(Data shown Opens)

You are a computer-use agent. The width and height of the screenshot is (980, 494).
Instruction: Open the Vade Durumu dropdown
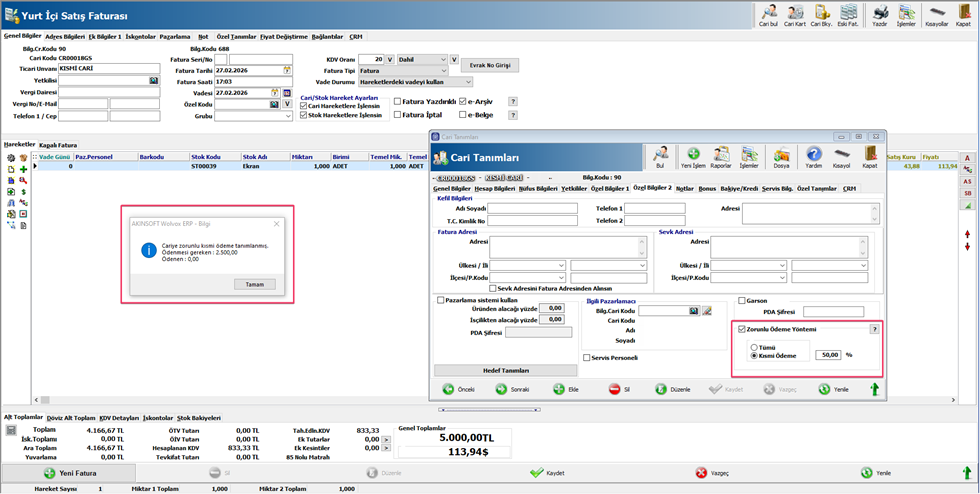(x=468, y=82)
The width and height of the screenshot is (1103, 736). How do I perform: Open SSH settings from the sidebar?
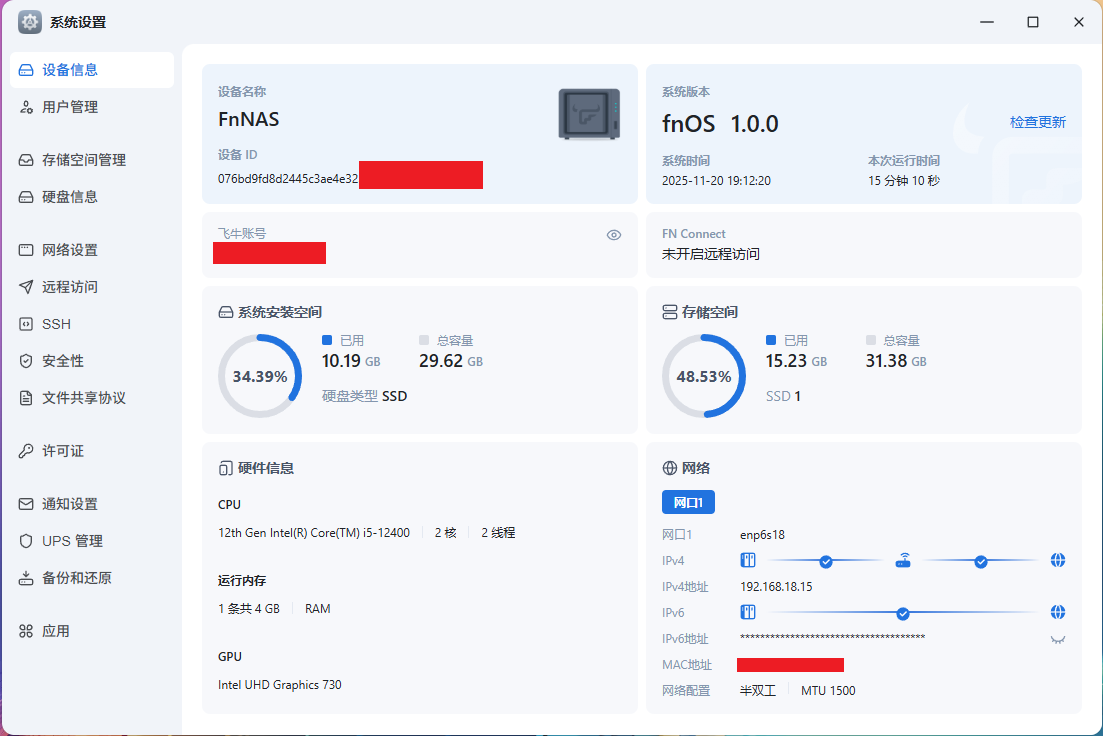57,323
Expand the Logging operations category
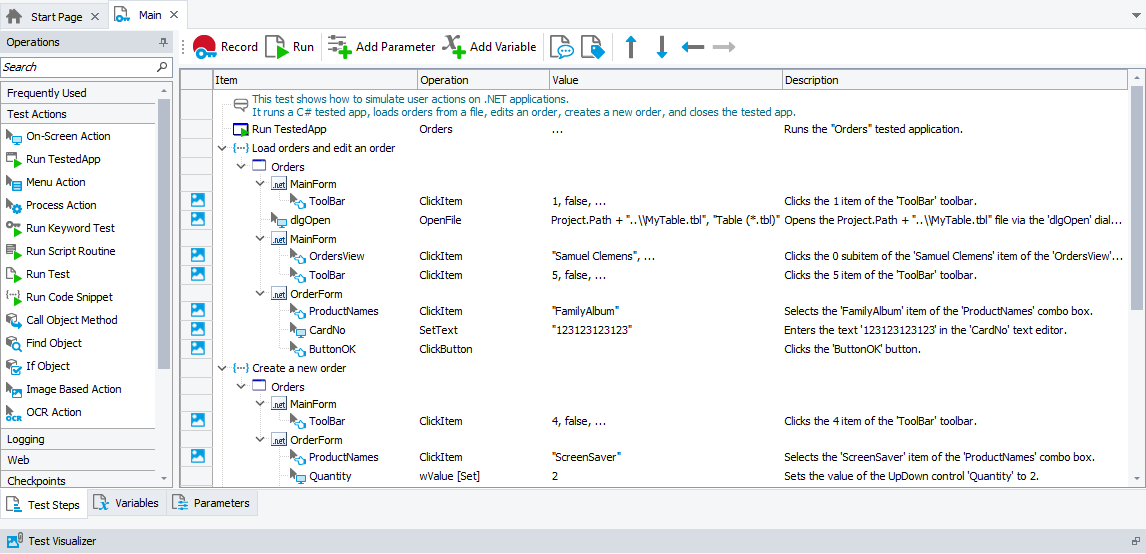This screenshot has height=554, width=1146. (x=26, y=439)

(Data shown Closes)

Set down all of the entries precisely and keep the pictures out of the copy.

The completed task »
You are a computer-use agent. The width and height of the screenshot is (980, 494).
Instruction: Open the Vade Durumu dropdown
(x=468, y=82)
The width and height of the screenshot is (1103, 736). How do I perform: Open SSH settings from the sidebar?
57,323
Expand the Logging operations category
This screenshot has height=554, width=1146. (x=26, y=439)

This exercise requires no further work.